To play the role of Soo-ha, the director’s choice fell on Bella Kim, a model making her film debut. As for the designer Yan Kerrand, it is the Franco-Moroccan actor Roschdy Zem (César for best actor for his role in “Roubaix, une lumiere” in 2020) who agreed to play him, to the greatest happiness of the director : “I found that he had traits in common with the character and I had him in mind throughout the writing of the screenplay,” he explains. But I never imagined that Roschdy would agree to play in my first film. When he said yes, we had a bit of pressure, because the project was taking on another dimension,” he recalls.

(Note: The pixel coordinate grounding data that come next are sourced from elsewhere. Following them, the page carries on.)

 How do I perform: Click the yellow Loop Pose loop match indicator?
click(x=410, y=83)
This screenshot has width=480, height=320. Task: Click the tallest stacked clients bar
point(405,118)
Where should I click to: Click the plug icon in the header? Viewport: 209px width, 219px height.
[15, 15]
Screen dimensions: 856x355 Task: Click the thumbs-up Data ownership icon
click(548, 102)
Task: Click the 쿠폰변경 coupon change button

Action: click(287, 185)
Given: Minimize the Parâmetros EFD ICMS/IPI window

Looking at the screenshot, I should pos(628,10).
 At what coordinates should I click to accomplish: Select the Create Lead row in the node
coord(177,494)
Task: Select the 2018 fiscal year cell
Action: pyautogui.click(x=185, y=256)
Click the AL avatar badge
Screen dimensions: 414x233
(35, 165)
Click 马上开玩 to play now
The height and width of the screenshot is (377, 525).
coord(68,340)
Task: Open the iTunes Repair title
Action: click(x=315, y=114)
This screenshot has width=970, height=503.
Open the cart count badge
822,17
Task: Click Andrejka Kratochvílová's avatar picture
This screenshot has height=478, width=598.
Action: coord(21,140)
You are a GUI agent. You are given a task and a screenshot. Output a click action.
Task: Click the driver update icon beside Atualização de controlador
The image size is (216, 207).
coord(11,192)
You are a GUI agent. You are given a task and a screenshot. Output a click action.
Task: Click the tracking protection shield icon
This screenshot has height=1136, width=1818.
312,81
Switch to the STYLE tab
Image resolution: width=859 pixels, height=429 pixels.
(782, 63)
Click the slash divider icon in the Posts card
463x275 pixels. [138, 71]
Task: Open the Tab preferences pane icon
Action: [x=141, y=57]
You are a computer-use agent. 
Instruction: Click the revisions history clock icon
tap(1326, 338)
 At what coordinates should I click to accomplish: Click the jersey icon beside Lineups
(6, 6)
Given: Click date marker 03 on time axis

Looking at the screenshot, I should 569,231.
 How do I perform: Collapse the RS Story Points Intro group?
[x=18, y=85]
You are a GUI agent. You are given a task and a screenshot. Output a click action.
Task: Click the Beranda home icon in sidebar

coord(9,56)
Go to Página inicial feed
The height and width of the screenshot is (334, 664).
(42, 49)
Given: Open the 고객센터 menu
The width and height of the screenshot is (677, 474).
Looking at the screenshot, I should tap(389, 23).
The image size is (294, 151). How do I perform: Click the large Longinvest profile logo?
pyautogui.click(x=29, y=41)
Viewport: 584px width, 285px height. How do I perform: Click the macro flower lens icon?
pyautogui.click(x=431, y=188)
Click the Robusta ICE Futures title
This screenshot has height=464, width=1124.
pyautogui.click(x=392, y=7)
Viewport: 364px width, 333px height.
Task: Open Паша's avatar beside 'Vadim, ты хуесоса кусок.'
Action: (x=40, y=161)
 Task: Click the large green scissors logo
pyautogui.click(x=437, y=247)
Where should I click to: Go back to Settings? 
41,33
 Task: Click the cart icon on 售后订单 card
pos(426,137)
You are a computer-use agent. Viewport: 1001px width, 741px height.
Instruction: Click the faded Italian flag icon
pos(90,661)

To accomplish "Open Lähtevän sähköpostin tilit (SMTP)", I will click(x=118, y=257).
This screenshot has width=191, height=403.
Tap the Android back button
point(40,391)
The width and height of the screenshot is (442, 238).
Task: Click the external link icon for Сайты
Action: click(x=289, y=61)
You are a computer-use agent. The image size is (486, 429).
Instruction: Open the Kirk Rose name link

Animated images inserted into the film
In his film, Koya Kamura chose to insert animated images created by Agnès Patron. A way to understand what’s going on in Soo-ha’s head. “I didn’t want to use a voice-over which could give the impression of something already digested and analyzed. I wanted something much more raw. The animation allows you to have these more or less abstract impulses at the beginning and more and more figurative during the film, in order to have an insight into this interiority and this intimacy of the character”, he further specifies.
A choice also echoes the communication between the two protagonists of the film which is done more through drawing than through language.
Comments collected by Anne-Laure Gannac and Julie Evard
Web adaptation: Andréanne Quartier-la-Tente
“Winter in Sokcho”, by Koya Kamura with Bella Kim and Roschdy Zem. To be seen on French-speaking screens since December 18, 2024.